# EXERCISE REQUIREMENTS:
Write out each record below, word for word.

-- -- --

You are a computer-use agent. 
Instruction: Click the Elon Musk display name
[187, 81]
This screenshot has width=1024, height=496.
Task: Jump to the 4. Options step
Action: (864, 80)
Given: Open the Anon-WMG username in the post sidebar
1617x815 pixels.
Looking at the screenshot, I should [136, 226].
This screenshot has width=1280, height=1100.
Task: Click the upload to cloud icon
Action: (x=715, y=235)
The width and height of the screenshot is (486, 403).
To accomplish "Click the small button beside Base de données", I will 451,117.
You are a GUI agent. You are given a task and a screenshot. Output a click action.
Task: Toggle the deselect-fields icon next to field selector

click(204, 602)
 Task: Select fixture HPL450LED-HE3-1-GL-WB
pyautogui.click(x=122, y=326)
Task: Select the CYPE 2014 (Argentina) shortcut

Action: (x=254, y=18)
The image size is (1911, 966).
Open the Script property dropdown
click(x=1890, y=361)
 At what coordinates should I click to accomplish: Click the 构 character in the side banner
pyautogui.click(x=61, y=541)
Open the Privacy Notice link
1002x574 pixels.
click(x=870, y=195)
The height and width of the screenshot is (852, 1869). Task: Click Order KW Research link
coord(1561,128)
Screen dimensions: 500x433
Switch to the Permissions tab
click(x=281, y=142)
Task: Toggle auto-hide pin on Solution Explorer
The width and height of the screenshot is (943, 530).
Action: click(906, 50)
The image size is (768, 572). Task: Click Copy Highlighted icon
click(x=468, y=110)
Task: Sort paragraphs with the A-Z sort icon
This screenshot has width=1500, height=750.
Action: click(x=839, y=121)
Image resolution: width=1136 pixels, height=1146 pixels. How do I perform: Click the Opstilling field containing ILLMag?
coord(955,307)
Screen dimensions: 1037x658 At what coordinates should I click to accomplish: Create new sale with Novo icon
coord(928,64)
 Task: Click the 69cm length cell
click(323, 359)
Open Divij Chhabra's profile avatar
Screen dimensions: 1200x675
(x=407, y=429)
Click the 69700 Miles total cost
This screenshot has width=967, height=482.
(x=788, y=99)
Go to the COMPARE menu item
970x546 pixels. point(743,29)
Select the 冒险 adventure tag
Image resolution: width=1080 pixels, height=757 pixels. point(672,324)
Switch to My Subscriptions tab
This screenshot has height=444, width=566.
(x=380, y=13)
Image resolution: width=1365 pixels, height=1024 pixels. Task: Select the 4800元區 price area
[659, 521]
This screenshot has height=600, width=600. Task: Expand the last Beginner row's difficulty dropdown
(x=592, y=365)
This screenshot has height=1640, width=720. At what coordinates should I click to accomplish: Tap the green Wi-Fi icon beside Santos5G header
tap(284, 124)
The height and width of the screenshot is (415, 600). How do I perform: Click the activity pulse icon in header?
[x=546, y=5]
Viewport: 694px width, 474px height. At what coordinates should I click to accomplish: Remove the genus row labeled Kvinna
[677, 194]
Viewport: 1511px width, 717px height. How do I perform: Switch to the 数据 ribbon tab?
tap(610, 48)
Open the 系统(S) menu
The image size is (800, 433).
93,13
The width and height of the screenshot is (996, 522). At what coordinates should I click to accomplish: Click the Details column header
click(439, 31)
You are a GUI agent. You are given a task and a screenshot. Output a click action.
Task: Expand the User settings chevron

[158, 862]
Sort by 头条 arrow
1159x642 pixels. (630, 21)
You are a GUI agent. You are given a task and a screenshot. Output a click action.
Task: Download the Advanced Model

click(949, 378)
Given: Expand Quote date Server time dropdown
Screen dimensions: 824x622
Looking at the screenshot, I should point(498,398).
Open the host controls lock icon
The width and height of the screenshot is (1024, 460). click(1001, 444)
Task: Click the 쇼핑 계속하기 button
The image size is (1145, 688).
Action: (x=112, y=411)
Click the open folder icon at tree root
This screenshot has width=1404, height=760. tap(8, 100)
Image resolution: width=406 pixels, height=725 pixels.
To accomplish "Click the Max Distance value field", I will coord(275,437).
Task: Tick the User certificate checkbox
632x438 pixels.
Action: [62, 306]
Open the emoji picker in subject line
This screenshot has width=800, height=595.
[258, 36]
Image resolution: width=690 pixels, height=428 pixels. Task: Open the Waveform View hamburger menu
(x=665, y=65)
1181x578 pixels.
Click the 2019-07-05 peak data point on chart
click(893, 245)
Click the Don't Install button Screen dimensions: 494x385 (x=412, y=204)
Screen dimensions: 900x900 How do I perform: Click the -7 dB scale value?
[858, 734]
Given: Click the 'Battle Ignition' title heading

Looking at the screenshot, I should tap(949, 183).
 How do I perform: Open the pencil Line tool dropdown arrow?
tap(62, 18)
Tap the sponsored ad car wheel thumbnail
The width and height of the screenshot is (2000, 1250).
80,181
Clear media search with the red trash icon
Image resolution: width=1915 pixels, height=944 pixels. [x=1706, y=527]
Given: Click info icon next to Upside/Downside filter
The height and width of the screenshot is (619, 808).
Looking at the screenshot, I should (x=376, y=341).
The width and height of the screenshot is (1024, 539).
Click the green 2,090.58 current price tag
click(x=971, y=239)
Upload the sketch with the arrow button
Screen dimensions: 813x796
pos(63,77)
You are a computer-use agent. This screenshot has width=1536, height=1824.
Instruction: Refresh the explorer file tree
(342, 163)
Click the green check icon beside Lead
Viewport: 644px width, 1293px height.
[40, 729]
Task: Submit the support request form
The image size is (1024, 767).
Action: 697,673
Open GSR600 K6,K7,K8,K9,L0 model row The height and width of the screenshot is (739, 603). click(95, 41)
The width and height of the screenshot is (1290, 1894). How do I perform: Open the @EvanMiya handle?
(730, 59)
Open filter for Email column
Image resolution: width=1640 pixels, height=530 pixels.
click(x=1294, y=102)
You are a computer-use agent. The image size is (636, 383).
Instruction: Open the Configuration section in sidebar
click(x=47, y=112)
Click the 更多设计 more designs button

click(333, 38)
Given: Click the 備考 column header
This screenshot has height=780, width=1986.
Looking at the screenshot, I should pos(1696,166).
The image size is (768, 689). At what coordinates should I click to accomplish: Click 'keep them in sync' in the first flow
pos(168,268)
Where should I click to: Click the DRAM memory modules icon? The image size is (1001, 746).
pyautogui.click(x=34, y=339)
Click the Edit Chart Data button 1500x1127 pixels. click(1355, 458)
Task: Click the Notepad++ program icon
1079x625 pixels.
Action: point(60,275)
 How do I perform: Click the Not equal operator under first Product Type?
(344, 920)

-- -- --

# REPLY:
You are a computer-use agent. 
Instruction: Click the Elon Musk display name
[187, 81]
This screenshot has width=1024, height=496.
Task: Jump to the 4. Options step
Action: (864, 80)
Given: Open the Anon-WMG username in the post sidebar
1617x815 pixels.
Looking at the screenshot, I should [136, 226].
This screenshot has width=1280, height=1100.
Task: Click the upload to cloud icon
Action: (x=715, y=235)
The width and height of the screenshot is (486, 403).
To accomplish "Click the small button beside Base de données", I will 451,117.
You are a GUI agent. You are given a task and a screenshot. Output a click action.
Task: Toggle the deselect-fields icon next to field selector

click(204, 602)
 Task: Select fixture HPL450LED-HE3-1-GL-WB
pyautogui.click(x=122, y=326)
Task: Select the CYPE 2014 (Argentina) shortcut

Action: (x=254, y=18)
The image size is (1911, 966).
Open the Script property dropdown
click(x=1890, y=361)
 At what coordinates should I click to accomplish: Click the 构 character in the side banner
pyautogui.click(x=61, y=541)
Open the Privacy Notice link
1002x574 pixels.
click(x=870, y=195)
The height and width of the screenshot is (852, 1869). Task: Click Order KW Research link
coord(1561,128)
Screen dimensions: 500x433
Switch to the Permissions tab
click(x=281, y=142)
Task: Toggle auto-hide pin on Solution Explorer
The width and height of the screenshot is (943, 530).
Action: click(906, 50)
The image size is (768, 572). Task: Click Copy Highlighted icon
click(x=468, y=110)
Task: Sort paragraphs with the A-Z sort icon
This screenshot has width=1500, height=750.
Action: click(x=839, y=121)
Image resolution: width=1136 pixels, height=1146 pixels. How do I perform: Click the Opstilling field containing ILLMag?
coord(955,307)
Screen dimensions: 1037x658 At what coordinates should I click to accomplish: Create new sale with Novo icon
coord(928,64)
 Task: Click the 69cm length cell
click(323, 359)
Open Divij Chhabra's profile avatar
Screen dimensions: 1200x675
(x=407, y=429)
Click the 69700 Miles total cost
This screenshot has width=967, height=482.
(x=788, y=99)
Go to the COMPARE menu item
970x546 pixels. point(743,29)
Select the 冒险 adventure tag
Image resolution: width=1080 pixels, height=757 pixels. point(672,324)
Switch to My Subscriptions tab
This screenshot has height=444, width=566.
(x=380, y=13)
Image resolution: width=1365 pixels, height=1024 pixels. Task: Select the 4800元區 price area
[659, 521]
This screenshot has height=600, width=600. Task: Expand the last Beginner row's difficulty dropdown
(x=592, y=365)
This screenshot has height=1640, width=720. At what coordinates should I click to accomplish: Tap the green Wi-Fi icon beside Santos5G header
tap(284, 124)
The height and width of the screenshot is (415, 600). How do I perform: Click the activity pulse icon in header?
[x=546, y=5]
Viewport: 694px width, 474px height. At what coordinates should I click to accomplish: Remove the genus row labeled Kvinna
[677, 194]
Viewport: 1511px width, 717px height. How do I perform: Switch to the 数据 ribbon tab?
tap(610, 48)
Open the 系统(S) menu
The image size is (800, 433).
93,13
The width and height of the screenshot is (996, 522). At what coordinates should I click to accomplish: Click the Details column header
click(439, 31)
You are a GUI agent. You are given a task and a screenshot. Output a click action.
Task: Expand the User settings chevron

[158, 862]
Sort by 头条 arrow
1159x642 pixels. (630, 21)
You are a GUI agent. You are given a task and a screenshot. Output a click action.
Task: Download the Advanced Model

click(949, 378)
Given: Expand Quote date Server time dropdown
Screen dimensions: 824x622
Looking at the screenshot, I should point(498,398).
Open the host controls lock icon
The width and height of the screenshot is (1024, 460). click(1001, 444)
Task: Click the 쇼핑 계속하기 button
The image size is (1145, 688).
Action: (x=112, y=411)
Click the open folder icon at tree root
This screenshot has width=1404, height=760. tap(8, 100)
Image resolution: width=406 pixels, height=725 pixels.
To accomplish "Click the Max Distance value field", I will coord(275,437).
Task: Tick the User certificate checkbox
632x438 pixels.
Action: [62, 306]
Open the emoji picker in subject line
This screenshot has width=800, height=595.
[258, 36]
Image resolution: width=690 pixels, height=428 pixels. Task: Open the Waveform View hamburger menu
(x=665, y=65)
1181x578 pixels.
Click the 2019-07-05 peak data point on chart
click(893, 245)
Click the Don't Install button Screen dimensions: 494x385 (x=412, y=204)
Screen dimensions: 900x900 How do I perform: Click the -7 dB scale value?
[858, 734]
Given: Click the 'Battle Ignition' title heading

Looking at the screenshot, I should tap(949, 183).
 How do I perform: Open the pencil Line tool dropdown arrow?
tap(62, 18)
Tap the sponsored ad car wheel thumbnail
The width and height of the screenshot is (2000, 1250).
80,181
Clear media search with the red trash icon
Image resolution: width=1915 pixels, height=944 pixels. [x=1706, y=527]
Given: Click info icon next to Upside/Downside filter
The height and width of the screenshot is (619, 808).
Looking at the screenshot, I should (x=376, y=341).
The width and height of the screenshot is (1024, 539).
Click the green 2,090.58 current price tag
click(x=971, y=239)
Upload the sketch with the arrow button
Screen dimensions: 813x796
pos(63,77)
You are a computer-use agent. This screenshot has width=1536, height=1824.
Instruction: Refresh the explorer file tree
(342, 163)
Click the green check icon beside Lead
Viewport: 644px width, 1293px height.
[40, 729]
Task: Submit the support request form
The image size is (1024, 767).
Action: 697,673
Open GSR600 K6,K7,K8,K9,L0 model row The height and width of the screenshot is (739, 603). click(95, 41)
The width and height of the screenshot is (1290, 1894). How do I perform: Open the @EvanMiya handle?
(730, 59)
Open filter for Email column
Image resolution: width=1640 pixels, height=530 pixels.
click(x=1294, y=102)
You are a computer-use agent. The image size is (636, 383).
Instruction: Open the Configuration section in sidebar
click(x=47, y=112)
Click the 更多设计 more designs button

click(333, 38)
Given: Click the 備考 column header
This screenshot has height=780, width=1986.
Looking at the screenshot, I should pos(1696,166).
The image size is (768, 689). At what coordinates should I click to accomplish: Click 'keep them in sync' in the first flow
pos(168,268)
Where should I click to: Click the DRAM memory modules icon? The image size is (1001, 746).
pyautogui.click(x=34, y=339)
Click the Edit Chart Data button 1500x1127 pixels. click(1355, 458)
Task: Click the Notepad++ program icon
1079x625 pixels.
Action: point(60,275)
 How do I perform: Click the Not equal operator under first Product Type?
(344, 920)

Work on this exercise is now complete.